On The Road Again
By Gene Cogorno

. . . an article with photographs appearing in the November-December, 2010 issue of MARC's Model "A" News.

KABOOM! What was that? "Are you all right?", I asked my wife. What happened?

Barely able to hold on to the steering wheel, I was able to forcefully guide our '31 Deluxe Fordor over to the right hand shoulder of Highway 70 in Putman County, Indiana. Once my wife Dayna and I realized that we were essentially in "one piece", we quickly exited our 170-B "blindback" Model "A" Ford only to discover that the back end of our car was demolished, along with the trunk in splinters and trunk contents/spare parts spread out everywhere across the highway.

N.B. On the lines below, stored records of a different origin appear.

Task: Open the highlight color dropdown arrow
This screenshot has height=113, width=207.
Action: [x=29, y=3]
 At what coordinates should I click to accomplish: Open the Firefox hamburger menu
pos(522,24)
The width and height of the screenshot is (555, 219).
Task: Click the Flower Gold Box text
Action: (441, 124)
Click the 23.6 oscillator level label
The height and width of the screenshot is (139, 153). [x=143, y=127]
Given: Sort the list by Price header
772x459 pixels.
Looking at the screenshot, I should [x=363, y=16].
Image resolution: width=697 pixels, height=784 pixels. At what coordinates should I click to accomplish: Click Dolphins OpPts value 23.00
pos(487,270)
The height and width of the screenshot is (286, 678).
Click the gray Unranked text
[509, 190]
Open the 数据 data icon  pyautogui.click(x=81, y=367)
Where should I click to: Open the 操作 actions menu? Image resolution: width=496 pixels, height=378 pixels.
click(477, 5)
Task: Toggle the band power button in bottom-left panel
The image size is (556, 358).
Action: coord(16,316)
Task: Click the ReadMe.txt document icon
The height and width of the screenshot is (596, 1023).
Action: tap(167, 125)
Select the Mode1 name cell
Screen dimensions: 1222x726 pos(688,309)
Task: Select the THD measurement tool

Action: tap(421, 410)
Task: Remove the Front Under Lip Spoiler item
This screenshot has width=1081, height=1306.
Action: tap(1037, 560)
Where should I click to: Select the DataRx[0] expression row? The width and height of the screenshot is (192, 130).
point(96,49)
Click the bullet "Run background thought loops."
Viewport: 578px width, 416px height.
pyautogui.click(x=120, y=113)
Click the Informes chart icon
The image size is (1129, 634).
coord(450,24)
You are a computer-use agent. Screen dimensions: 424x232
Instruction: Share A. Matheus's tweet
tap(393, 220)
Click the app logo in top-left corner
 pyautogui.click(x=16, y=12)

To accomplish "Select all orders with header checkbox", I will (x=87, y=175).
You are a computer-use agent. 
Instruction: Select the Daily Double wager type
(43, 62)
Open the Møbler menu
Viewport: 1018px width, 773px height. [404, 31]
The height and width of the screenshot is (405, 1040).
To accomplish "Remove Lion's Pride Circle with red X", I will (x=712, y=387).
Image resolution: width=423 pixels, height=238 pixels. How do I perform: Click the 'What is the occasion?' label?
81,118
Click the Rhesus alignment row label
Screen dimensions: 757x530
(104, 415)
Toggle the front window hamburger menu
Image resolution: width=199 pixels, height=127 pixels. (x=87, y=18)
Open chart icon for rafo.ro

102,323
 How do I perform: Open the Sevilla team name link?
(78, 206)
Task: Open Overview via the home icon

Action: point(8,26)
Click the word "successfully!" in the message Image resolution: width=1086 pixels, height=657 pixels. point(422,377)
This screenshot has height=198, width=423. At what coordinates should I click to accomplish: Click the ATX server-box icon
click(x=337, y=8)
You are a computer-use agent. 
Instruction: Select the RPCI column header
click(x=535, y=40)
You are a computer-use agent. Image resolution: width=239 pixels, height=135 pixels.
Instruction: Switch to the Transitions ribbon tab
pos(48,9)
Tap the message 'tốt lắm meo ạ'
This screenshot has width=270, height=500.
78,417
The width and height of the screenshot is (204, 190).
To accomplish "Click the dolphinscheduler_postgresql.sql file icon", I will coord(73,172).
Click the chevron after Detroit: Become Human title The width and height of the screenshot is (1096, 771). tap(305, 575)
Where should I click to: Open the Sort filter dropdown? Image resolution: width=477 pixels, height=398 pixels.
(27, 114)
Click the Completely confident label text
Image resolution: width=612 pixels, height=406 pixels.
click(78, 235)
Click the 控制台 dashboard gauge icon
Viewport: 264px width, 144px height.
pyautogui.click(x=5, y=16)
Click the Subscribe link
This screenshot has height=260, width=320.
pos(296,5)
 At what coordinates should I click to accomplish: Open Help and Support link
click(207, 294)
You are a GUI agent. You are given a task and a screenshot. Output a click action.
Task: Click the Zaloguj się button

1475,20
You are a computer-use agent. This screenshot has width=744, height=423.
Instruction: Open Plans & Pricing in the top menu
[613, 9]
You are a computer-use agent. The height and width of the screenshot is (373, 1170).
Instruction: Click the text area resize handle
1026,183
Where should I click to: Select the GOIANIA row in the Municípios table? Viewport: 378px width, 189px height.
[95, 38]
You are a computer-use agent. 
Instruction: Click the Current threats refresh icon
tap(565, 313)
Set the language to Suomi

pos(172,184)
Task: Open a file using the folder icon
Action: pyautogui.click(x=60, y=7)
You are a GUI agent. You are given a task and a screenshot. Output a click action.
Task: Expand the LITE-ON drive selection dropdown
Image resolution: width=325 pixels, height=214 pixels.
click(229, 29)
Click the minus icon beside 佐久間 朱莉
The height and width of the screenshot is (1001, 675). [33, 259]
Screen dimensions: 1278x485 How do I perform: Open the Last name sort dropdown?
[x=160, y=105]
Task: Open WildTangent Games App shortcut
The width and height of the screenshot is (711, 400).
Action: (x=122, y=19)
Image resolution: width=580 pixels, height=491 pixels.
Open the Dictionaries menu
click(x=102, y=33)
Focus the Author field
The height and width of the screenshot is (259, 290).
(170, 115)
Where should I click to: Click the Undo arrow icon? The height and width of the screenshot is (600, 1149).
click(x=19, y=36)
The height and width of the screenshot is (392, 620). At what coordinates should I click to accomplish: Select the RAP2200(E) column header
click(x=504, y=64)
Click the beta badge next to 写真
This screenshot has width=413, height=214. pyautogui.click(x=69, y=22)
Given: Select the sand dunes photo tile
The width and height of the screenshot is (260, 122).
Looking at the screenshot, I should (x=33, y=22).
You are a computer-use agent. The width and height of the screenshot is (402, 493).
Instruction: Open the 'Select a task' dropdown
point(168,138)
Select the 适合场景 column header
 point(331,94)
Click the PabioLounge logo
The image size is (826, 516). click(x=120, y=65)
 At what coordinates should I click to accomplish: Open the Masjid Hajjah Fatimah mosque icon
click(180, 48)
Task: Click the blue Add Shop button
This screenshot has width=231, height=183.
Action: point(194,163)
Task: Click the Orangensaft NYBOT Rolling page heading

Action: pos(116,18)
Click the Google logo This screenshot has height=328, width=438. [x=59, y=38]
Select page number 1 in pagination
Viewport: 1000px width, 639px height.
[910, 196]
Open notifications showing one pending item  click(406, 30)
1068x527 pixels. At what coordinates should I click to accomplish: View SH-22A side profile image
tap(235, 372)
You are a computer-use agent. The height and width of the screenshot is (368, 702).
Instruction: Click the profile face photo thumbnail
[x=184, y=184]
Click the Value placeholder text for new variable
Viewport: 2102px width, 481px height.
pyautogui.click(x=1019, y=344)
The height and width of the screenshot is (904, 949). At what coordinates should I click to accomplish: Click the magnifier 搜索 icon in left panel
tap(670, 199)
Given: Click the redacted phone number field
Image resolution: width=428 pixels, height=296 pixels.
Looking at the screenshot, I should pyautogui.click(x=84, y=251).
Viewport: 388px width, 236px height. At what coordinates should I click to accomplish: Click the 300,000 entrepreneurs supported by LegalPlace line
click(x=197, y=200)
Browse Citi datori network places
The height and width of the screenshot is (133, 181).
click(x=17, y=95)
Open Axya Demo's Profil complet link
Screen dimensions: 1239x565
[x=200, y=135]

We never saw this moment coming. We were returning from the 2005 Indianapolis National Meet caravan style (in the slow lane) with 5 other cars from St. Louis when we were hit. The morning of July 2, 2005 was cool and clear. Our group left Indianapolis at 6 a.m. and we had just commented on how well all the old cars were running. Out of "nowhere", a 17 year old driving a 2001 Oldsmobile Alero passed up 3 old cars behind us in our caravan before hitting us. Jim Ruth, our dear friend and fellow Missouri Valley Region MARC member who was following in a Model "A" behind us, later told us that the Alero was in a big hurry and tried passing a tractor trailer by driving around the passenger side of the truck and abruptly turning into the slow lane. His car was traveling an estimated 80 MPH when he hit us, instantly deploying his car's air bag.

Above photos taken on the day of the wreck, in 2005. To see a larger version of any photo, just click on it, then use your broser's "back button" to return to this page.

It wasn't long until the Putnam County Sheriff arrived with 2 ambulances. The first ambulance took the driver of the Alero to the Putnam County Hospital. The second ambulance took Dayna and me to the same place after securing our necks in "cervical collars" and strapping us onto stretchers. It was in the ER at the hospital that we overheard the other driver telling his mom that the "sun was in his eyes" when he rear ended our car. Funny thing is that we were traveling west bound at 6:30 a.m. with the sun clearly behind and not in front of the cars. We have since verified that the sun continues to rise in the East!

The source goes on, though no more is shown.